# [What the task asks]
Copy everything from the start of the material down to the line containing "Политика конфиденциальности (163, 1944)", swapping "Вакансии" for "Карьера" and leaving all else unchanged.

# [Source material]
※ ※ ※

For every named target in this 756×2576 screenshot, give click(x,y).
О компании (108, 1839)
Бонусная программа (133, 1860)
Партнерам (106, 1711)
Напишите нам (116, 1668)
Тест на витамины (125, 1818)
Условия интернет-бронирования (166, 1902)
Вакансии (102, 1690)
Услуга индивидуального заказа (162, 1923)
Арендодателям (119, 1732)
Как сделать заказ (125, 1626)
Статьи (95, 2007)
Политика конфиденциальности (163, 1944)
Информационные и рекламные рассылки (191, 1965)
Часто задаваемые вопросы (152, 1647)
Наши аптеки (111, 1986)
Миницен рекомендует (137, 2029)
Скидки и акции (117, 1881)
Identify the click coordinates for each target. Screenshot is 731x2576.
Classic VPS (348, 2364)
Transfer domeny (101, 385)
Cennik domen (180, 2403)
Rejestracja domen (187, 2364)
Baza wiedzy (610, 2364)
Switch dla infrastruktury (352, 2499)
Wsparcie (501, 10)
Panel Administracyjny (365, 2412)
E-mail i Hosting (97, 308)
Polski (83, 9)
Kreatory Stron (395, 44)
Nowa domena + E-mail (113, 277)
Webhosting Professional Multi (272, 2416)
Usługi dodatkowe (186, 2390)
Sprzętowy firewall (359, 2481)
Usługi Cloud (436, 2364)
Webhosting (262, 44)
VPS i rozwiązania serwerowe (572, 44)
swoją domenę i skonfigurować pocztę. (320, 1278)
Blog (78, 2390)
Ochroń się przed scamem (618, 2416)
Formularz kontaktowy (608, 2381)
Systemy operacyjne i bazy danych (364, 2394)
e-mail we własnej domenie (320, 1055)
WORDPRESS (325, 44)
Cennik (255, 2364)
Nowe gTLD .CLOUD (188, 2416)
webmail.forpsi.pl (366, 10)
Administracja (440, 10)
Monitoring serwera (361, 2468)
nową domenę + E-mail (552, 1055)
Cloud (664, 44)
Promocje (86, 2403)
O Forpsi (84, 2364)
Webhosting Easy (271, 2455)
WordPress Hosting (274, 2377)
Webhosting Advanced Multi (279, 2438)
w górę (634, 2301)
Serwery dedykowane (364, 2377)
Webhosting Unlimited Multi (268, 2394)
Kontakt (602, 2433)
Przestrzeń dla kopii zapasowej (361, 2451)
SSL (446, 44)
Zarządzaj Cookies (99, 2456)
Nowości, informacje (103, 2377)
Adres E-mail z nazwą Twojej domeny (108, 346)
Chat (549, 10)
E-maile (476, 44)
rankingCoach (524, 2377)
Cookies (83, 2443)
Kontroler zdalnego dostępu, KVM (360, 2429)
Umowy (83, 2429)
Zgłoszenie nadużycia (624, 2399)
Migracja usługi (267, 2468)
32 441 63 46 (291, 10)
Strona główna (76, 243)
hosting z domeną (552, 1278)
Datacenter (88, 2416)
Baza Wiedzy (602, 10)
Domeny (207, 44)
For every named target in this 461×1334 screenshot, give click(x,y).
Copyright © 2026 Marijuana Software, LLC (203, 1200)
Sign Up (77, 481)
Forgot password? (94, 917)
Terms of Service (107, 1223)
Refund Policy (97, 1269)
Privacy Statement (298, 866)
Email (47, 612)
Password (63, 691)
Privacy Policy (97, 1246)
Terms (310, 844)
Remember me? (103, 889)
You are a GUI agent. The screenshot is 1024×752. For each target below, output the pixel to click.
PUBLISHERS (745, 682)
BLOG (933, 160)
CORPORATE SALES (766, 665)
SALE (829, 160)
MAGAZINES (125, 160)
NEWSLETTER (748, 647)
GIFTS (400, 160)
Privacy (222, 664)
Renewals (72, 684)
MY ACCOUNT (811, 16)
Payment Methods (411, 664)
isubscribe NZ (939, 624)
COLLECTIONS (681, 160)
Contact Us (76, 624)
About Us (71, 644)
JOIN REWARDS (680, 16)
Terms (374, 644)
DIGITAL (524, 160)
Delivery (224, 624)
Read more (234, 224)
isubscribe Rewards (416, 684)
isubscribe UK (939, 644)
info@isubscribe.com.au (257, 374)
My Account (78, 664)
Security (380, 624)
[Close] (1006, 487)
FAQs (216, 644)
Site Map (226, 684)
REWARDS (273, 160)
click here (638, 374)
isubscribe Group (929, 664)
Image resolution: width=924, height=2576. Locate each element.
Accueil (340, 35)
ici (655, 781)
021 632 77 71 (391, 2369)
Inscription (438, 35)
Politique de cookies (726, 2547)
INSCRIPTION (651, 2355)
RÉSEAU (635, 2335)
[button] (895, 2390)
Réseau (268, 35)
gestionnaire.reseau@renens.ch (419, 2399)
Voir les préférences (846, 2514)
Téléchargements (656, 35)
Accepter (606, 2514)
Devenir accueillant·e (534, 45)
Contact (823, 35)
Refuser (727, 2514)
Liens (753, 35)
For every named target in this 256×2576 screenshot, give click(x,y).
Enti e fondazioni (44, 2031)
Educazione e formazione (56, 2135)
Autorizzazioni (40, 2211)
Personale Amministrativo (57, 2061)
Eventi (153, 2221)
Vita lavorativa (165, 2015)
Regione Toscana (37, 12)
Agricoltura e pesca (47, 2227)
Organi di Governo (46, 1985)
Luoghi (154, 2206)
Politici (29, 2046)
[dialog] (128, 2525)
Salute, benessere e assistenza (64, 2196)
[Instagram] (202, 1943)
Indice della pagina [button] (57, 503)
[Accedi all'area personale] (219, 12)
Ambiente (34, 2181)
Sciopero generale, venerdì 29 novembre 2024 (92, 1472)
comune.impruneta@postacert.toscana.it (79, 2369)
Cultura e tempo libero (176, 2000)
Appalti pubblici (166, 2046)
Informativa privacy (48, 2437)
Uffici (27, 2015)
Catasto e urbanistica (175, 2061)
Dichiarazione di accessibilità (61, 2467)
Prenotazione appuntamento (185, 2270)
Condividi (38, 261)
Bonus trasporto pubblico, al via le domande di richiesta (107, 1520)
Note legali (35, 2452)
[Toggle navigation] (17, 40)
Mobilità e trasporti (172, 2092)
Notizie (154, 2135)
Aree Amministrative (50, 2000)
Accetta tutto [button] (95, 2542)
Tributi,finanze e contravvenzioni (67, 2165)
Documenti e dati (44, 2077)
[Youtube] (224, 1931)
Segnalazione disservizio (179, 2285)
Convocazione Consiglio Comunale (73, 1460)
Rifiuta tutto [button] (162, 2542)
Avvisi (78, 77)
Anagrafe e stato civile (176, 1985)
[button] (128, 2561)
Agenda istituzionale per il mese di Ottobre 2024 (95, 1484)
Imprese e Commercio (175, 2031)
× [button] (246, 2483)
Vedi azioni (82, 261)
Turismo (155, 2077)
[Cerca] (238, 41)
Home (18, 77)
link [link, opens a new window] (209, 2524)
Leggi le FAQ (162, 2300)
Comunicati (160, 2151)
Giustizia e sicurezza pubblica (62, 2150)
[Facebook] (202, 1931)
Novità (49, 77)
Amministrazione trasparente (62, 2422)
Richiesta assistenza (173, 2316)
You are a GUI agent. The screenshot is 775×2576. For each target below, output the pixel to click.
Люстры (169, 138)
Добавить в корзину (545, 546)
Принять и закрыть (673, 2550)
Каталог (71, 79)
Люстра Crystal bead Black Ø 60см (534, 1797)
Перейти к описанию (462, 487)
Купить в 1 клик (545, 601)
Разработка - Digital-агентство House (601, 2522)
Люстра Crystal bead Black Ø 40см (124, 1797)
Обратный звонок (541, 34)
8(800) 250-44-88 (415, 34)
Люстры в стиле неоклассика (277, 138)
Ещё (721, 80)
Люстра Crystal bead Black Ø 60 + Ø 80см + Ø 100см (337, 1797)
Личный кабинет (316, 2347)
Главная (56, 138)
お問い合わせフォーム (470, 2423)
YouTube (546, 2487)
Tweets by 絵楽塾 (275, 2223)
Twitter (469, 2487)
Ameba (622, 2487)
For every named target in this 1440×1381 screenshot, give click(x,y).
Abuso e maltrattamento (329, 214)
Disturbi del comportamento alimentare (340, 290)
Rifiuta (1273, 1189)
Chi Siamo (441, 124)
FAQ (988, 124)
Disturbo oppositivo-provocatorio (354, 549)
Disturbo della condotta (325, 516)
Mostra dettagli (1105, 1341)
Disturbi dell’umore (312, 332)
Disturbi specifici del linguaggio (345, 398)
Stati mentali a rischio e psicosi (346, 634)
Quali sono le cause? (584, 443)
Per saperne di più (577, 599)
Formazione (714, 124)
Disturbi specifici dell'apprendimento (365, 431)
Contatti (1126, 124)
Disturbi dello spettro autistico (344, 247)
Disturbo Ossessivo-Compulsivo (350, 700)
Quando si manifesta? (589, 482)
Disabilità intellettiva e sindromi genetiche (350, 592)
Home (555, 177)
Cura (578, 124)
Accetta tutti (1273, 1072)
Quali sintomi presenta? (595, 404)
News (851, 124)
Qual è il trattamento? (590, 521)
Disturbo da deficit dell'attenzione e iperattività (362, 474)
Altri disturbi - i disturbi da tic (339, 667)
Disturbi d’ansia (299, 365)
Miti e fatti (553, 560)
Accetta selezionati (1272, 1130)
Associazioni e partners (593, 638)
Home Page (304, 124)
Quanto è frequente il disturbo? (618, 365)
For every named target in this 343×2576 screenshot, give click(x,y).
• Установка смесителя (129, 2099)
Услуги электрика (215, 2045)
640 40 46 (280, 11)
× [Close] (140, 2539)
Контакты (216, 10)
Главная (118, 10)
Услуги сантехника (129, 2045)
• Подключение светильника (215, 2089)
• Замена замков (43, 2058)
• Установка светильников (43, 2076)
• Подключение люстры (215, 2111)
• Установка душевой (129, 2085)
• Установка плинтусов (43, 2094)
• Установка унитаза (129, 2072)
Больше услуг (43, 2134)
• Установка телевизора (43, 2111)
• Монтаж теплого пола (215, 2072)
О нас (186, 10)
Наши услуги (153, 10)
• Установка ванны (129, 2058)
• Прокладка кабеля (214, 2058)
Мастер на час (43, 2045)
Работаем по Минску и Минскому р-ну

※ ※ ※

# [Exercise output]
For every named target in this 756×2576 screenshot, give click(x,y).
О компании (108, 1839)
Бонусная программа (133, 1860)
Партнерам (106, 1711)
Напишите нам (116, 1668)
Тест на витамины (125, 1818)
Условия интернет-бронирования (166, 1902)
Карьера (102, 1690)
Услуга индивидуального заказа (162, 1923)
Арендодателям (119, 1732)
Как сделать заказ (125, 1626)
Статьи (95, 2007)
Политика конфиденциальности (163, 1944)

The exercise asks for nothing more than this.